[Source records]
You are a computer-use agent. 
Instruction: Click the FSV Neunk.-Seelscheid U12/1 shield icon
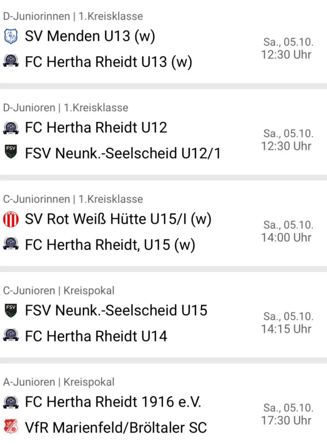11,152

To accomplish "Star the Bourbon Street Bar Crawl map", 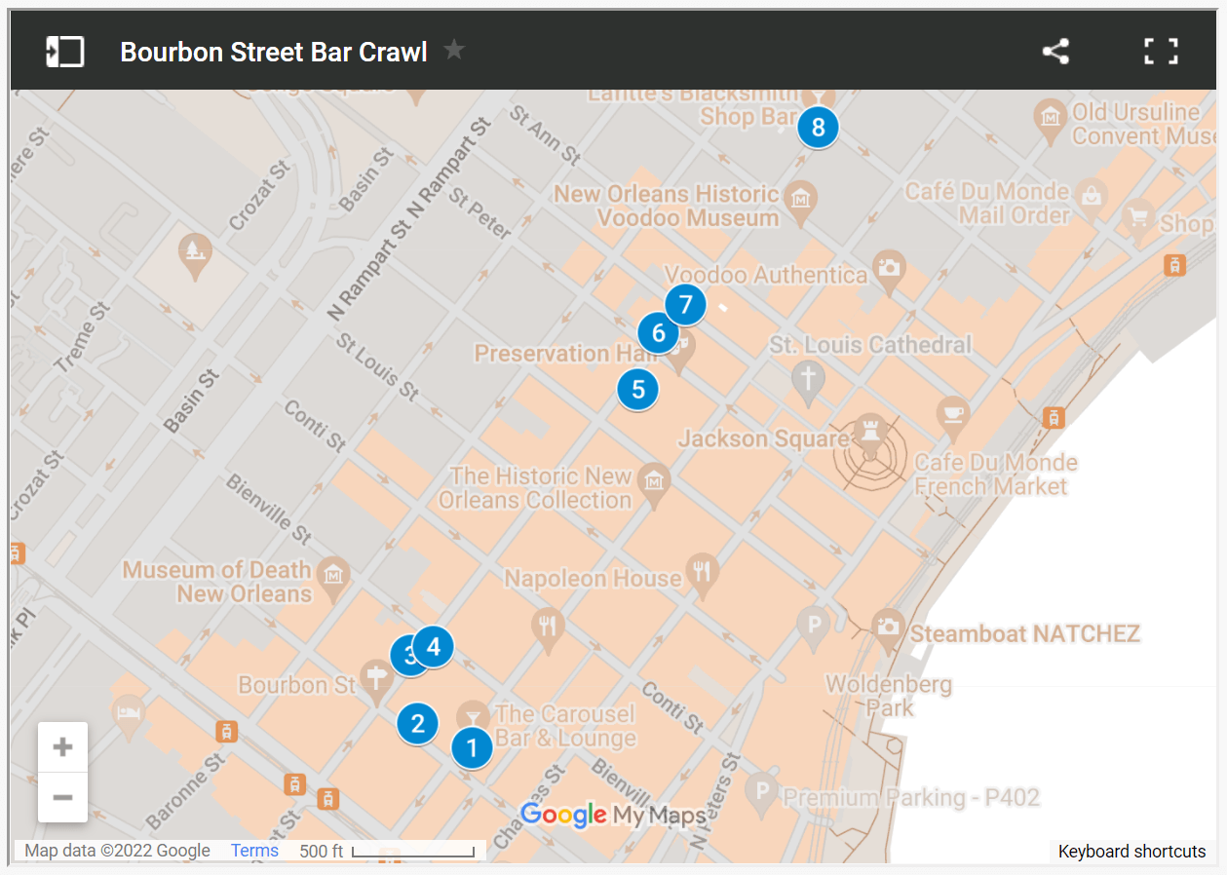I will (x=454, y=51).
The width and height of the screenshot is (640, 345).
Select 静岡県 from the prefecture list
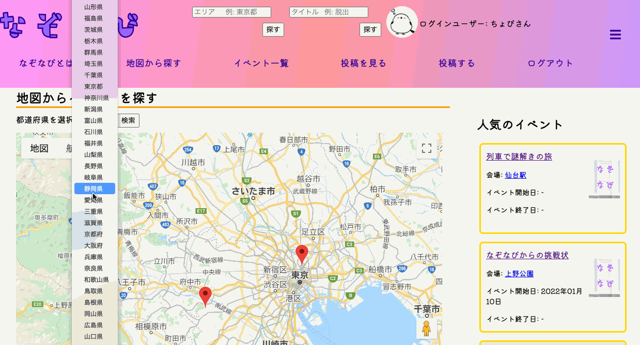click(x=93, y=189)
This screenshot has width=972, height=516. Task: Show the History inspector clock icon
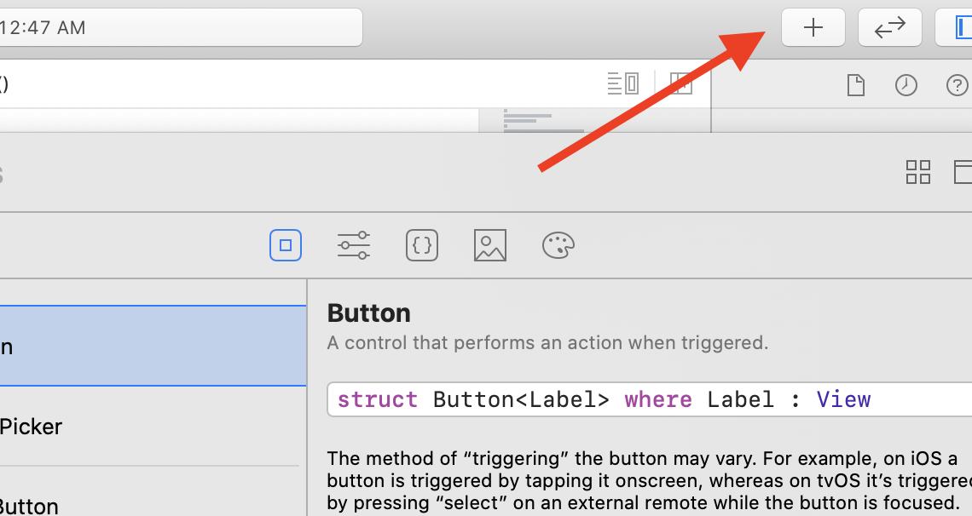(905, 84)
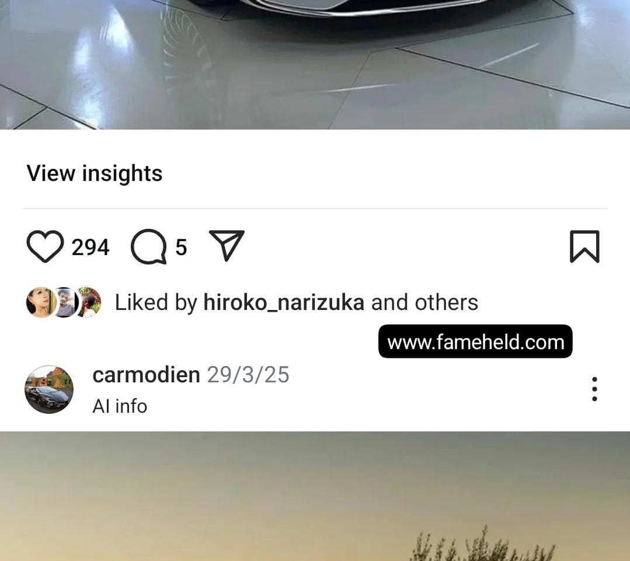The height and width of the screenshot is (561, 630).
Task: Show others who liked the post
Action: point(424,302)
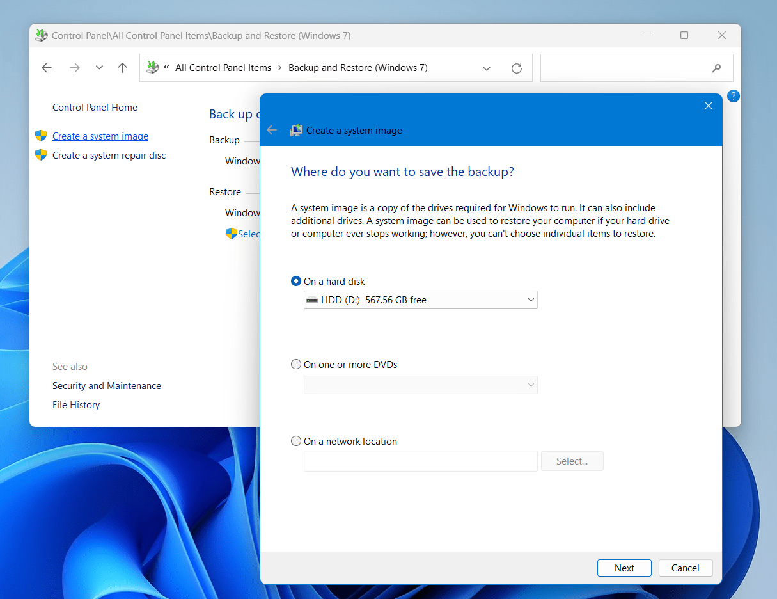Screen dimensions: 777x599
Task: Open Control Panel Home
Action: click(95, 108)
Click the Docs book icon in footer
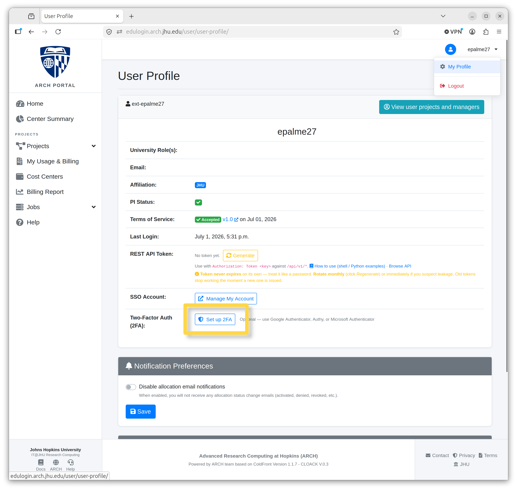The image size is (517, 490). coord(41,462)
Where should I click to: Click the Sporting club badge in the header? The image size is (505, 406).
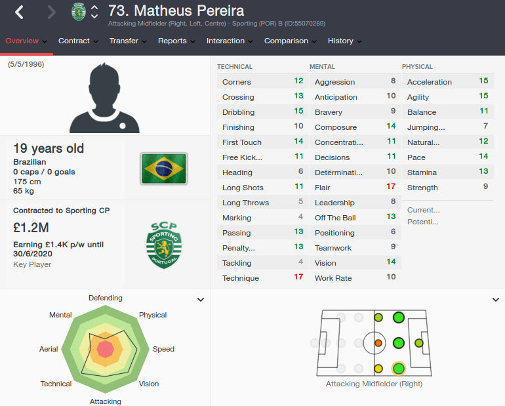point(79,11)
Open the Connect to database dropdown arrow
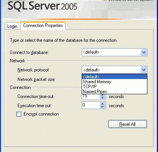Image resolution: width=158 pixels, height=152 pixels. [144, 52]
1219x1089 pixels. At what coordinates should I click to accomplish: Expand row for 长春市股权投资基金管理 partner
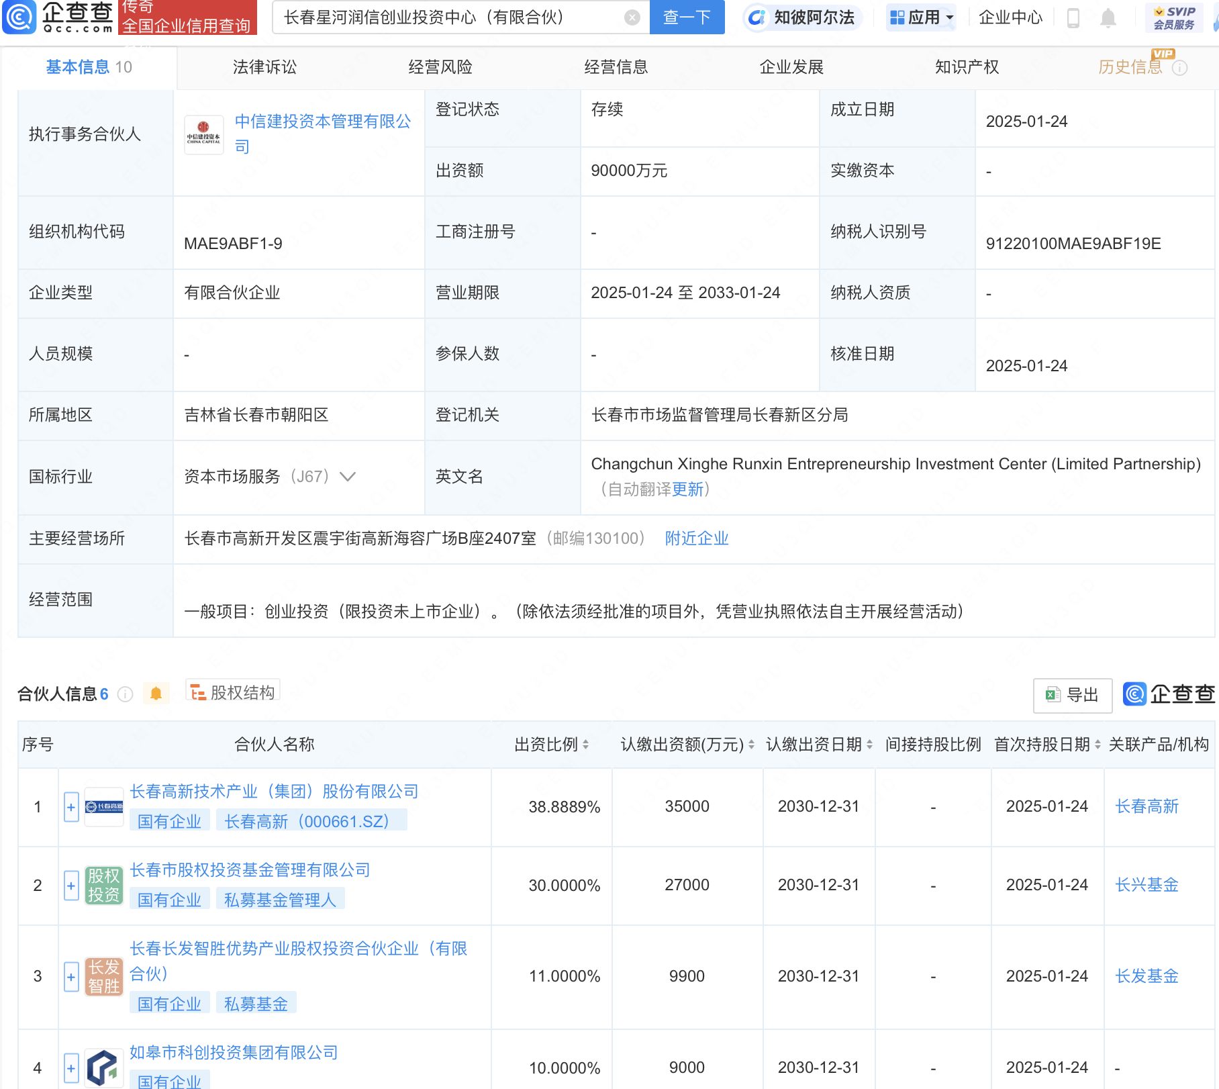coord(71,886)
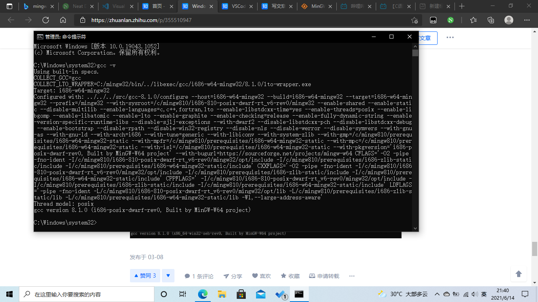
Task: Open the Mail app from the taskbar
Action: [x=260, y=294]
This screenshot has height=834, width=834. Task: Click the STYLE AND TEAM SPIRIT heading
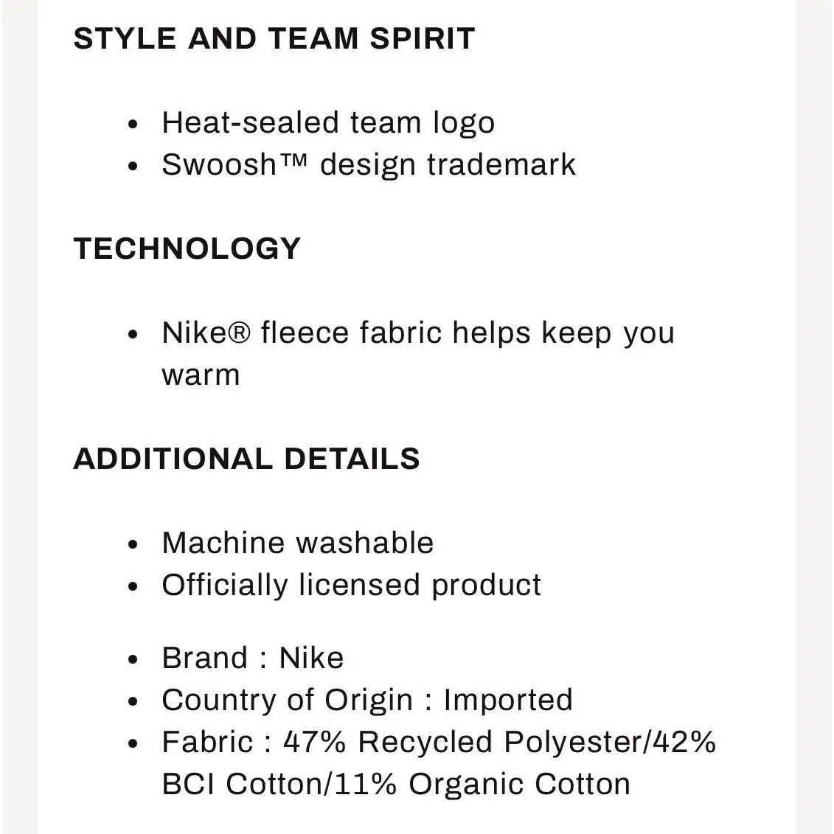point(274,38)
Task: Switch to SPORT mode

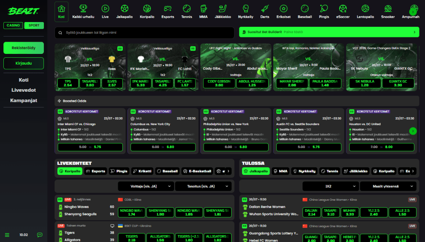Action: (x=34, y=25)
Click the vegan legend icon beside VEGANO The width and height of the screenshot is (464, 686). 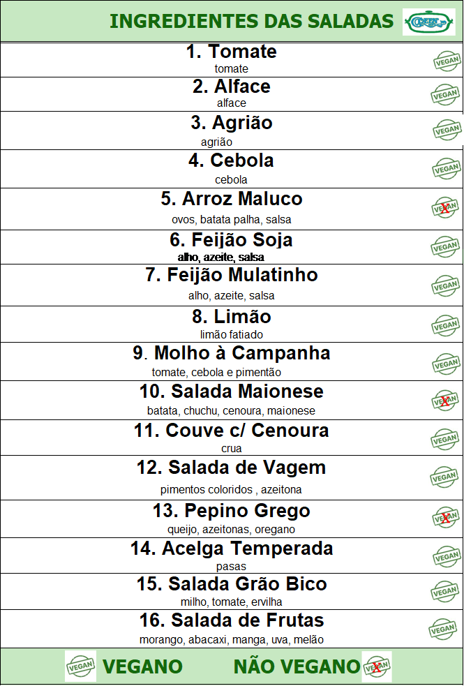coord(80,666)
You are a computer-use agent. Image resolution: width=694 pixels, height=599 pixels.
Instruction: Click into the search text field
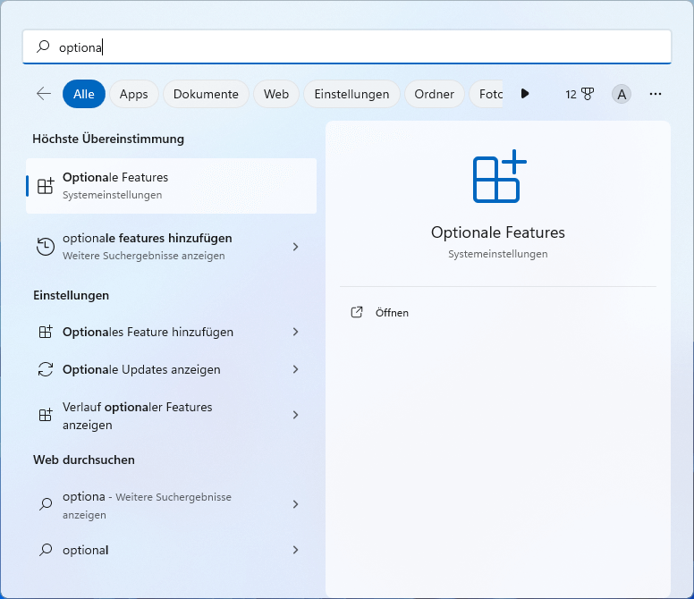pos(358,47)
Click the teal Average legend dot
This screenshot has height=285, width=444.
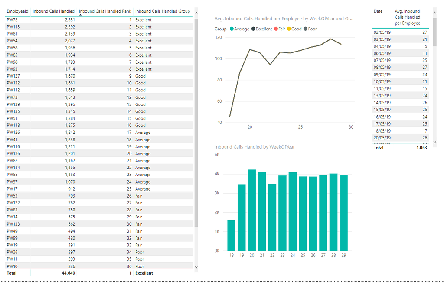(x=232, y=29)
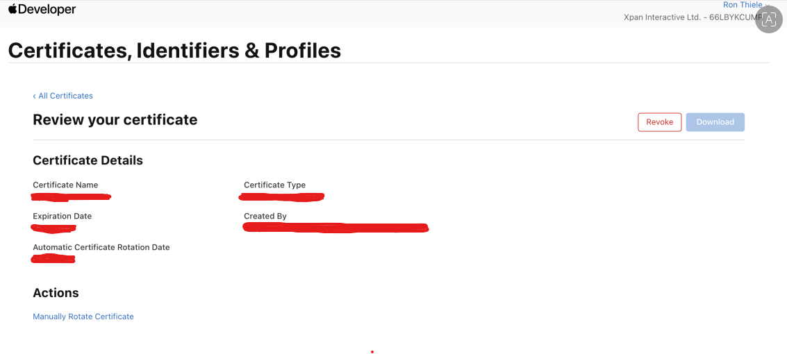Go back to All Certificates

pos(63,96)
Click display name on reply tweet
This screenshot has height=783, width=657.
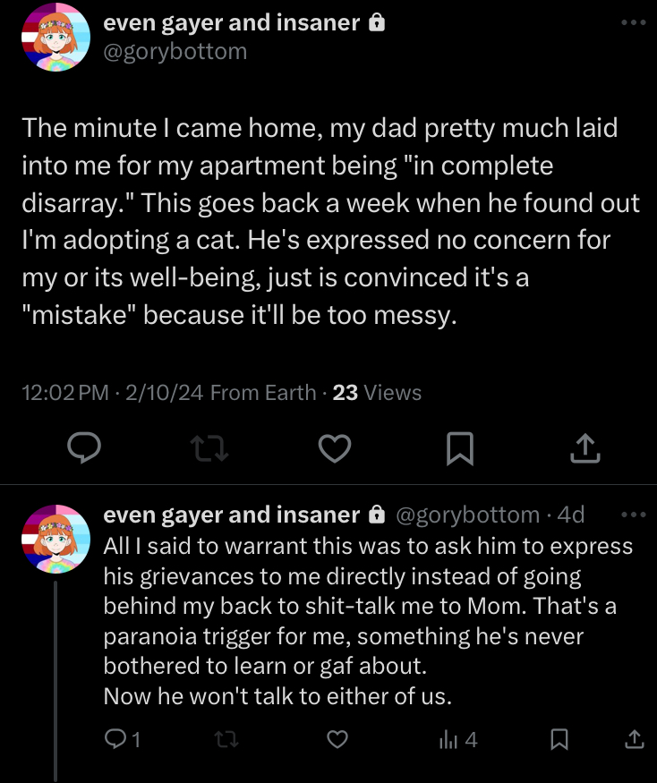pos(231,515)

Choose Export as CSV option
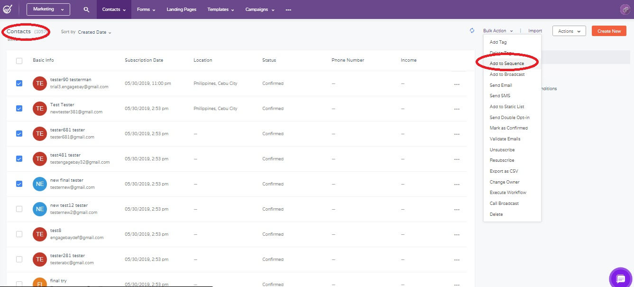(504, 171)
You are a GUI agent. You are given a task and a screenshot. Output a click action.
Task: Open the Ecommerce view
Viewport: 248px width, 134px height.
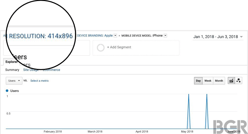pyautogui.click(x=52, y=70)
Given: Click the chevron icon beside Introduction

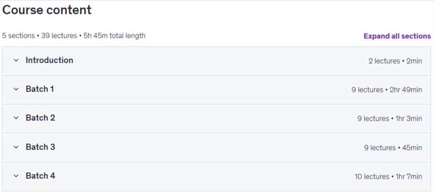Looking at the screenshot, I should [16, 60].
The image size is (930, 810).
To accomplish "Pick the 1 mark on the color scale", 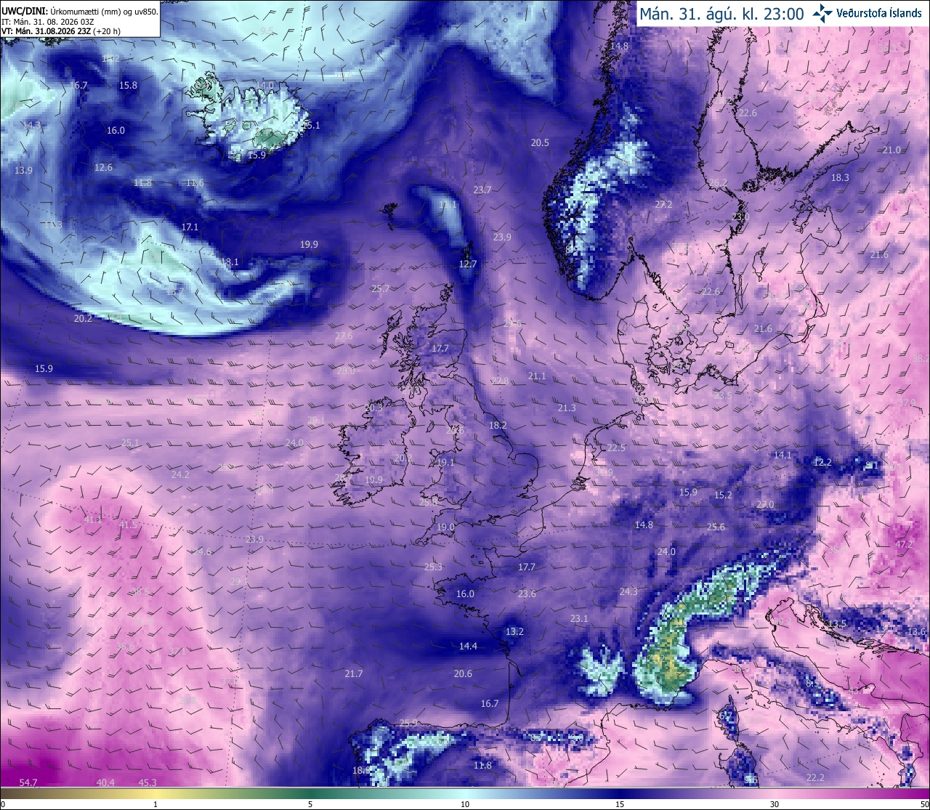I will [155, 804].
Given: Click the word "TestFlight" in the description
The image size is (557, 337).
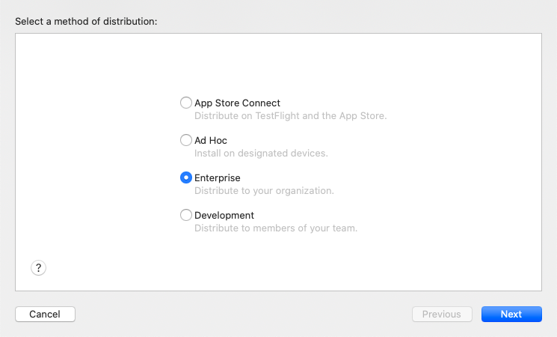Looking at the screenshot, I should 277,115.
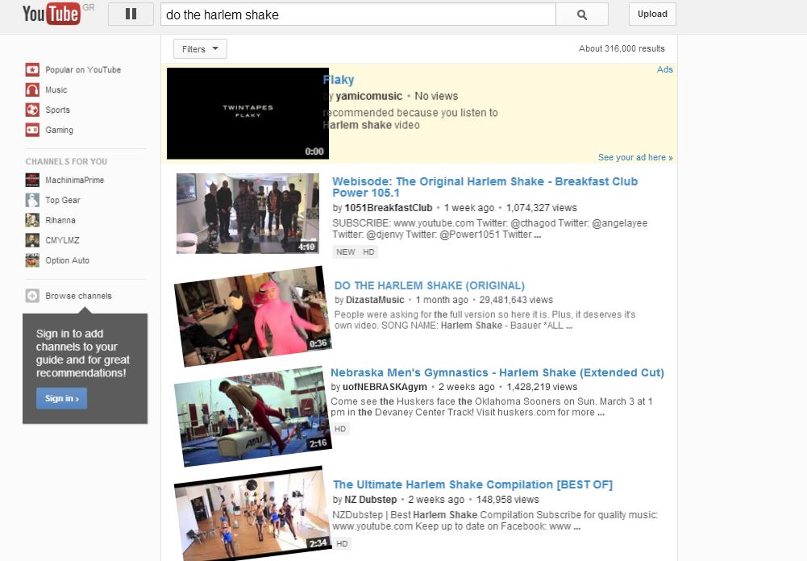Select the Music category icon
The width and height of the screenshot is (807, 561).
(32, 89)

> [WHAT IS NEEDED] Please show each line in the records above that contains "agent".

> [SOLUTION FOR THIS PROBLEM]
You are a computer-use agent. 
You are a computer-use agent. Image resolution: width=694 pixels, height=599 pixels.
You are a GUI agent. You are given a task and a screenshot. Output a click action.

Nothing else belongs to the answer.